[英]Why mysqli_real_escape_string() returns NULL?
I am coding a login/register page. 我正在编写登录/注册页面。 I want to protect the form from sql injections using mysqli_real_escape_string()
. 我想使用mysqli_real_escape_string()
保护表单免受sql注入。 If I use it, the function returns NULL
. 如果使用它,该函数将返回NULL
。
And I don't know why... I searched and I found that maybe I am not connected to the database, but I am since I can query it . 而且我不知道为什么...我搜索后发现,也许我没有连接到数据库,但是我可以查询它。

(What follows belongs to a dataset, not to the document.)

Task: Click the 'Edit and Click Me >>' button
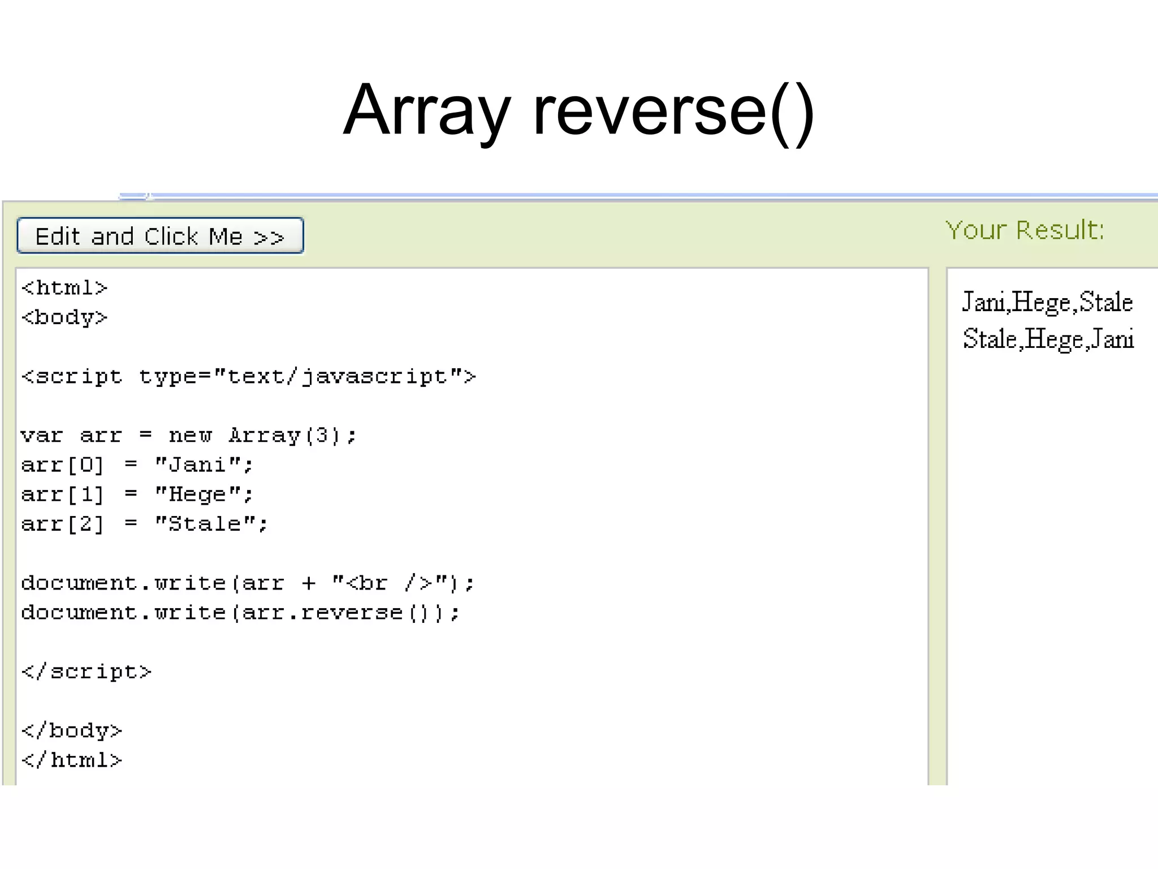160,235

This is the code that I am using to connect to the database (db.php): 这是我用来连接数据库(db.php)的代码:
<?php
$con = mysqli_connect("localhost","user","pass","database");
// Check connection
if (mysqli_connect_errno())
{
echo "Failed to connect to MySQL: " . mysqli_connect_error();
}
?>
The code that returns NULL: 返回NULL的代码:
include("includes/db.php");
function escapeInput($data) {
$data = trim($data);
$data = htmlspecialchars($data);
$data = stripslashes($data);
$data = mysqli_real_escape_string($con, $data);
return $data;
}
if (isset($_SESSION['username'])){
header("Location: home.php");
}
if ($_SERVER['REQUEST_METHOD'] == 'POST')
{
if($_POST['action'] == 'login')
{
$username = escapeInput($_POST['username']);
$password = escapeInput($_POST['password']);
var_dump($username);
$password = sha1($password, true);
$login = "SELECT COUNT(*) FROM users WHERE username = '$username' AND password = '$password'";
$result = mysqli_query($con,$login);
$user = mysqli_fetch_array($result, MYSQLI_NUM);
if($user[0]) {
echo '<div class="alert alert-success" role="alert">Successfuly logged in.</div>';
// Store Session Data
$_SESSION['username'] = $username; // Initializing Session with value of PHP Variable
header("Location: home.php");
die();
}
else echo '<div class="alert alert-danger" role="alert">Incorrect username and/or password.</div>';
}
}
The reality is if you want to code a login page these days you shouldn't be using deprecated code. 现实情况是,如果您现在想对登录页面进行编码,则不应该使用不推荐使用的代码。 You should look in to PDO. 您应该查看PDO。 I made the jump and it sounded scary at first but it was one of the best things I ever did. 我跳了起来,一开始听起来很吓人,但这是我做过的最好的事情之一。 It's as simple as this. 就这么简单。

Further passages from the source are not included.